The Ibanez RG7 CST was a very limited run of top quality 7-string guitars. There were only 18 of these made in 1999. Wes Borland of Limp Bizkit played one.

7CST was produced in 2 series under names RG7-PB1VV and RG7-PB2VV. RG7-PB1VV was a pilot proto run and RG7-PB2VV was made in May 1999. The only difference is the fretwire used in these guitars. The fretwires on PB1 were SBB216-195 and PB2 had SBB215-175.

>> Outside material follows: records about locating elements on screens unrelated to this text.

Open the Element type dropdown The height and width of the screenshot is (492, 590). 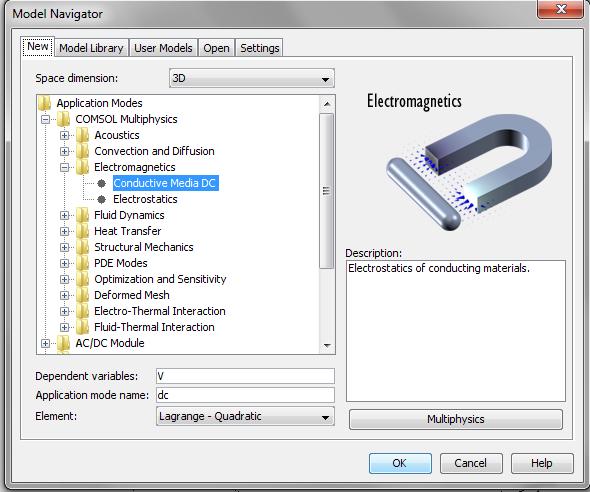click(245, 416)
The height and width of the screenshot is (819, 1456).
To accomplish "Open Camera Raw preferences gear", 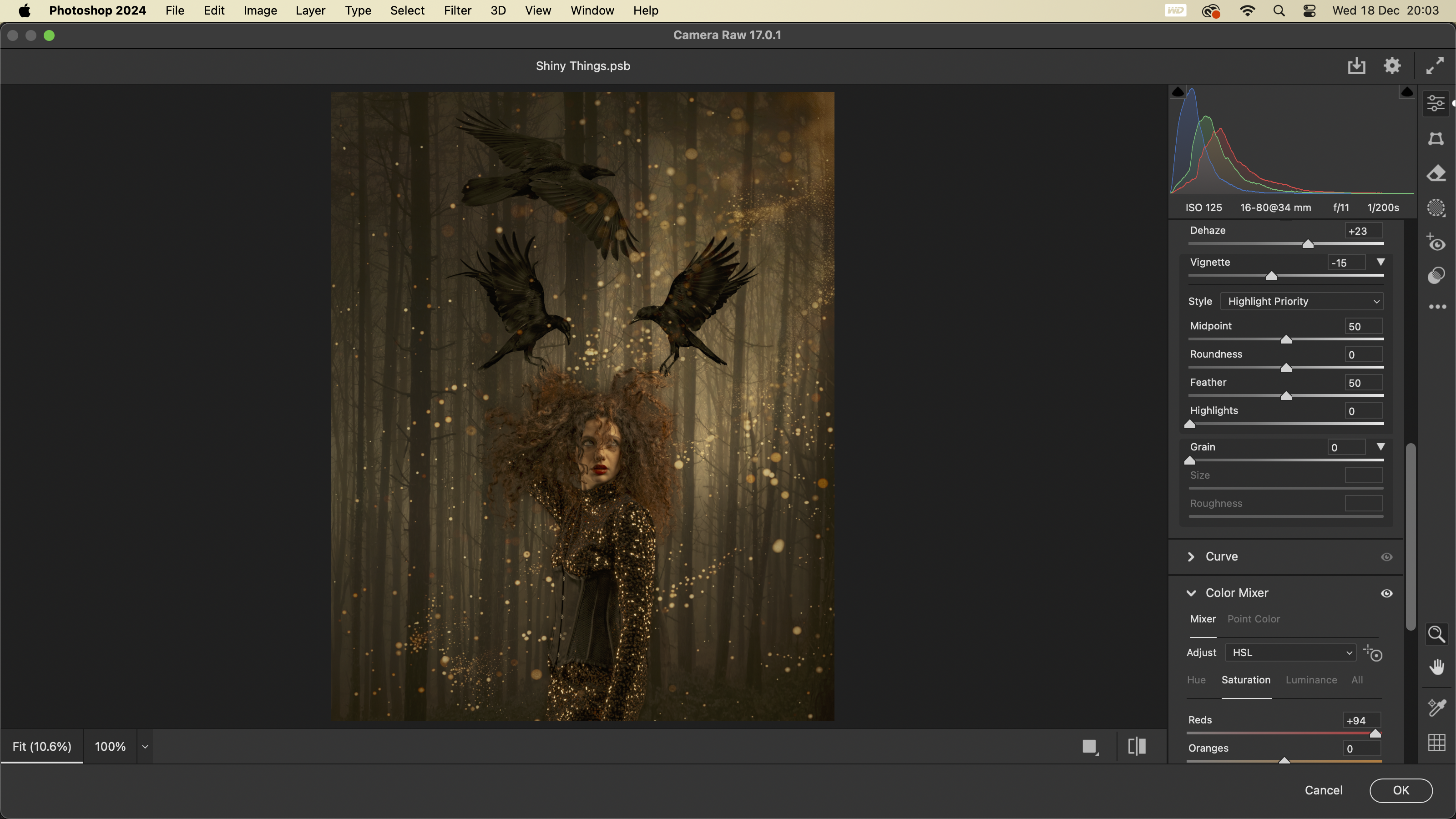I will (1392, 66).
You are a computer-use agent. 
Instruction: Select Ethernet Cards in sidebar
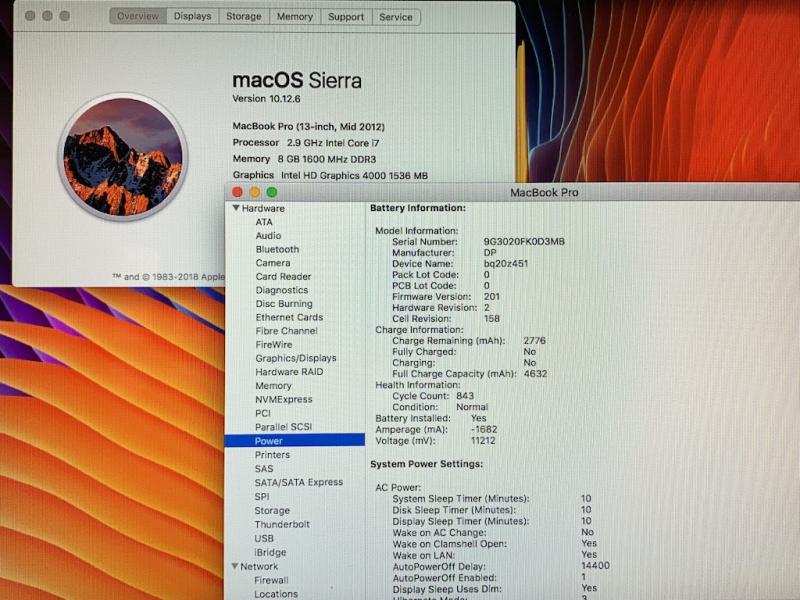coord(288,317)
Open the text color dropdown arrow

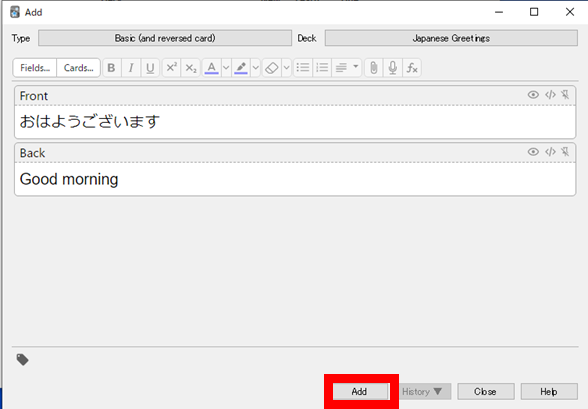point(226,68)
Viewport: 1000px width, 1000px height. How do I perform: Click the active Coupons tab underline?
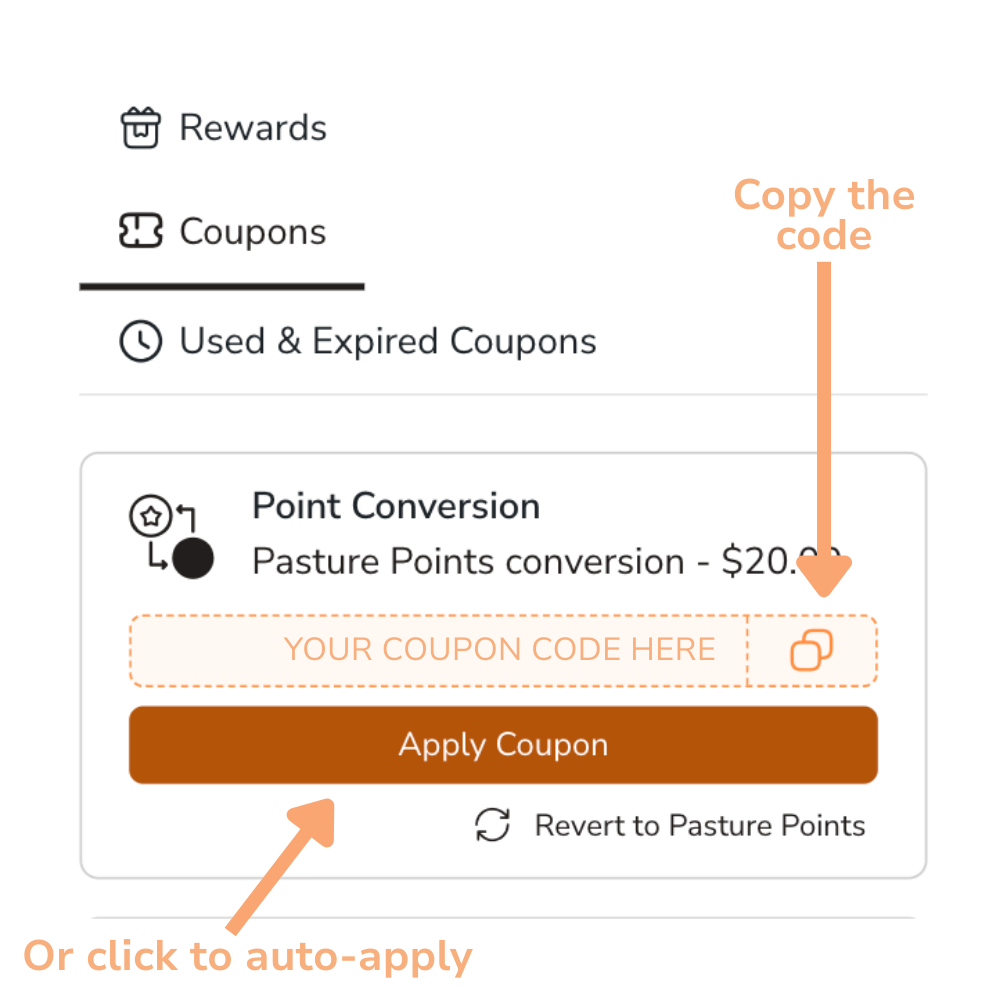(x=221, y=287)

The name RG7 CST derives from the US market, where there were only 2 sold. In Japan, the guitar is known as RG7-PB1VV or RG7-PB2VV. Guitar collectors and players usually know this model by the name RG7 CST.

Features
The RG7 CST features include:
 Mahogany Body
 Flame Maple top
 25.5" 3pc Maple neck with Ebony fretboard
 No Inlays
 Wizard 7 profile
 DiMarzio Custom7 pickups (h-h setup)
 L.R. Baggs Piezo pickups with a preamp
 Two output jacks. One for magnetic and one for piezo pickups
 Ibanez UV1000C Case

The guitar had a retail price of $2999.99 and there were only two sold in USA. The rest of the guitars were only sold in Japan.

Availability
This model was discontinued by Ibanez. As only 18 were made, this model is very rare. Every now and then one may appear on eBay, with prices sometimes over $6,000 for an instrument in even just medium condition.